Connors Brothers Limited was a fish packing company founded by Lewis and Patrick Connors in the 1880s and based in Blacks Harbour, New Brunswick. It is known by the Brunswick brand, and is the only remaining producer of sardines in North America. Brunswick claims to be the largest sardine producer in the world. In addition to its own labels, it also packages for No Name, President's Choice and Co-Op food labels.

The brothers were both illiterate, and their first boat was the Happy Home; lacking ice for refrigeration they instead sold hacked and salted fish caught off the Wolf Islands.

In 1923, the company was purchased by Allan M.A. McLean and his brother Alexander Neil McLean. Allan would go on to become a Member of Parliament, while Neil was appointed to the Senate. Charlotte County's politics were always sharply divided, as Connors Brothers and its employees overwhelmingly supported the Liberal Party's protectionism to keep fish from being sold to US merchants at a higher price, while Ganong Chocolates and its employees overwhelmingly supported the Conservative Party's free trade as it brought low-cost sugar by rail through Maine cheaper than from further away in Canada.

As of 1931, it was noted a portion of Connors' fleet was built by Richardson and Son Boat Building on Deer Island.

Connors Brothers was purchased by George Weston Limited in 1967, and merged with BC Packers (Clover Leaf Seafood brand) of Steveston, British Columbia, in 1995 before selling off the Clover Leaf brand in 1999. In 2001, Weston put Connors Bros back up for sale on the public market, and it became locally managed again.

Cloverleaf and Bumblebee brands were merged, then re-merged with the Connors Brothers to become the Connors Brothers Income Fund in 2004. This company was acquired by Centre Partners, a middle market private equity firm in 2008. In 2010, Connors Brothers (now part of Bumble Bee Foods) was sold to a British Private equity firm Lion Capital LLP.

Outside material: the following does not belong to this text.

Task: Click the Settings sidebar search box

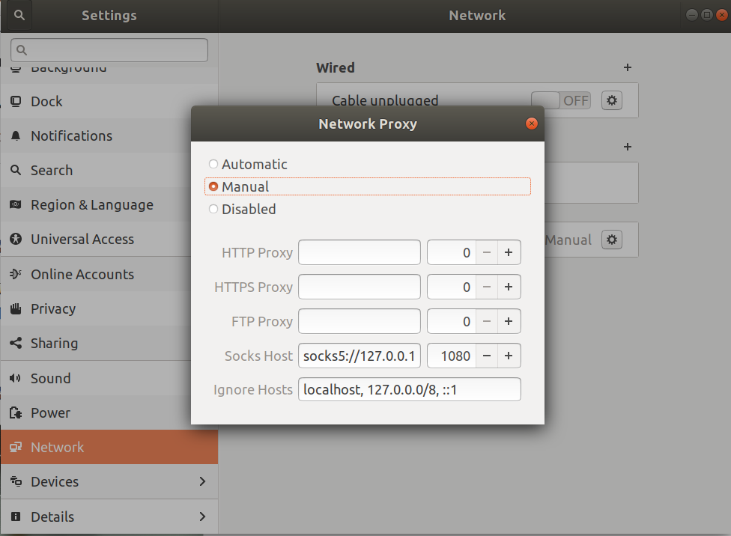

Connors Brothers has enjoyed fame associated with its products appearing on M*A*S*H in 1982, being discussed on Northern Exposure, and being held aloft by NHL star Jaromír Jágr for The Hockey News.

==Murder==
In 1942, 19 year old Bernice Connors, the granddaughter of founder Lewis Connors, was raped and murdered after a local dance by British armourer Thomas Roland Hutchings from RCAF Station Pennfield Ridge who was convicted and hanged after entering no plea.